In molti settori professionali, la simulazione viene utilizzata per certificare le competenze e le abilità. Se non si è certificati, non si potrà esercitare la professione fino a quando non si farà un altro tentativo con successo. In chirurgia, questo modello non si presterebbe bene a garantire la sicurezza dei pazienti?

Sì. Utilizziamo la simulazione per convalidare le qualifiche e le specializzazioni dei medici stranieri che desiderano esercitare in Cile, in un esame teorico a livello nazionale e poi nella pratica, a cui partecipano centri accreditati che dispongono di stazioni di simulazione.
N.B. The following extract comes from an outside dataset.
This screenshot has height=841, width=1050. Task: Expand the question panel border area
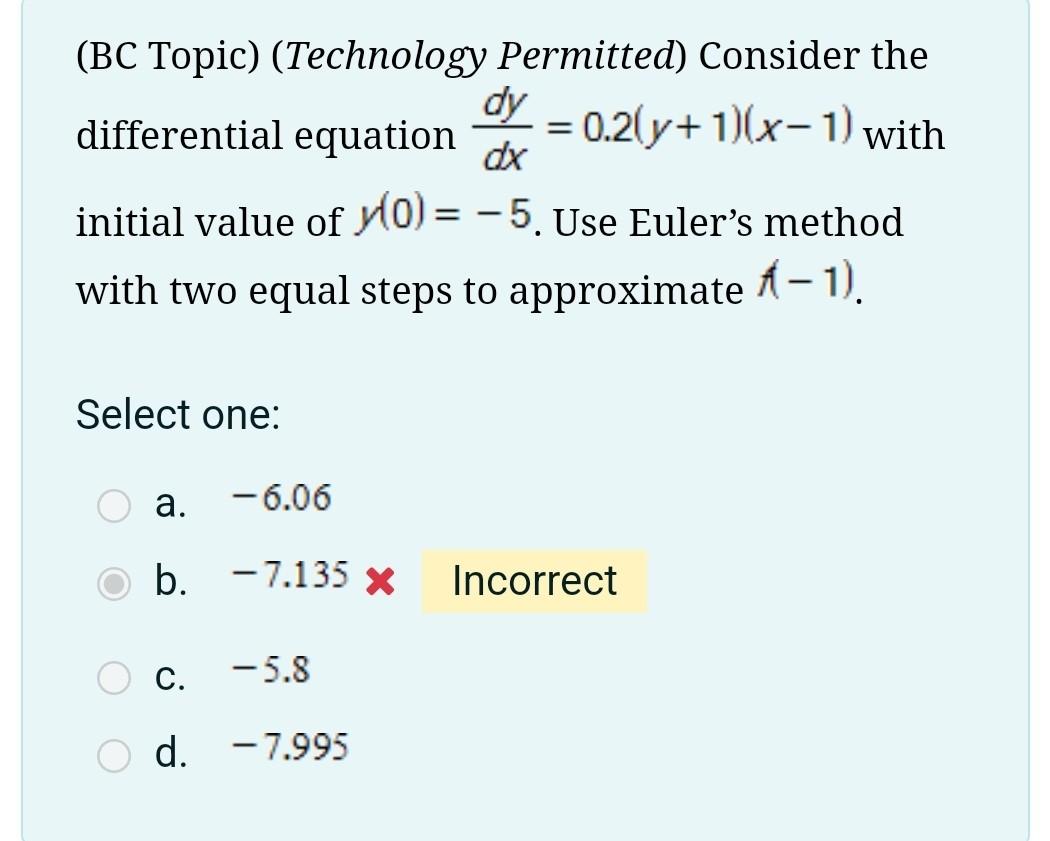26,420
Fa anche parte della formazione dei nostri studenti nei programmi di specializzazione chirurgica, dove vengono valutati con l’uso di simulatori per certificare la loro competenza in procedure come la chirurgia laparoscopica, endoscopica e robotica. Purtroppo, non esiste lo stesso obbligo di altri settori, come una normativa o una legge che lo richieda.
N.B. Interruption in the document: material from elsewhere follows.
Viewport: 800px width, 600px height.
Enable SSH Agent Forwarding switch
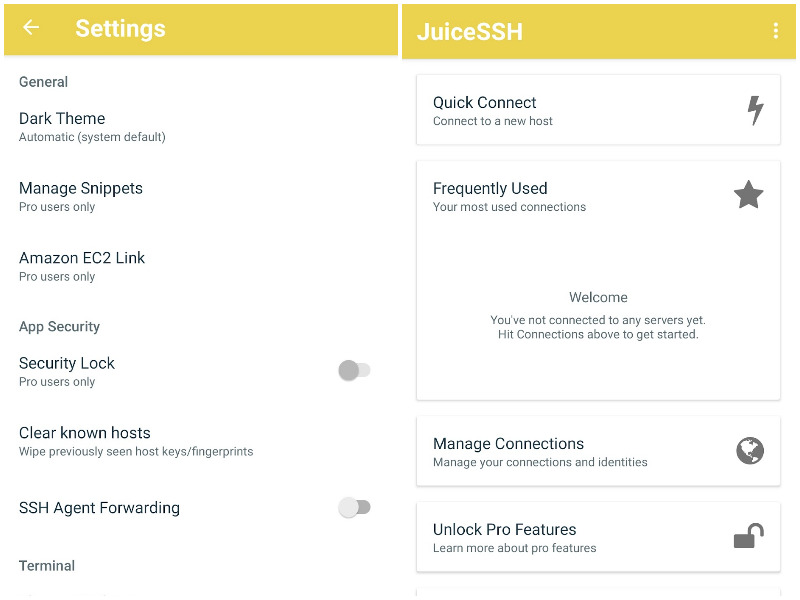click(354, 508)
Prima di concludere, come vedi la simulazione in America Latina al momento e in futuro?

Ritengo che l’esistenza di società di simulazione come la FLASIC e l’inserimento di argomenti didattici basati sulla simulazione clinica nei corsi e nei congressi di molte specialità nel continente, fanno presagire un futuro molto promettente. Si impara molto conoscendo ciò che fanno gli altri, condividendo idee e realizzando progetti comuni. È molto interessante anche ciò che si sta facendo a livello di ministeri o di sistemi sanitari, dove in alcuni Paesi lo Stato sta investendo nei propri centri di formazione e certificazione. Credo che questo sia un ottimo segnale che dimostra un crescente interesse per il tema. Nelle università e negli istituti professionali, i progressi nell’insegnamento basato sulla simulazione, nella cooperazione tra pari e nella partecipazione a forum, corsi e congressi sono notevoli.
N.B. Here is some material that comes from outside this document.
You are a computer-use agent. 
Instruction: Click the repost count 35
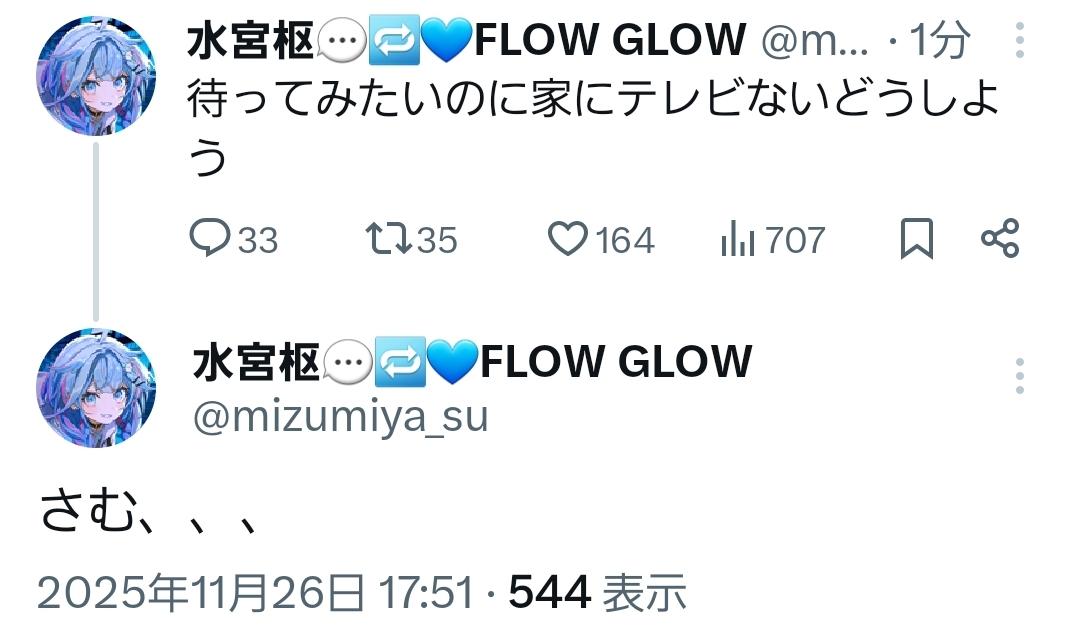coord(437,240)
Di solito concludiamo l’intervista con una domanda sfacciata: qual è la prossima conferenza di simulazione a cui vorresti essere invitato come relatore?

È improbabile, ma se dovessi sceglierne una, direi l’IMSH (International Meeting on Simulation in Healthcare) o il SESAM (Congresso della Società europea di simulazione). Ma mi accontenterei di essere invitato un giorno a esporre alla FLASIC (Federazione latinoamericana di simulazione clinica), perché in America Latina c’è ancora molto da fare.

Grazie mille per questa piacevole chiacchierata.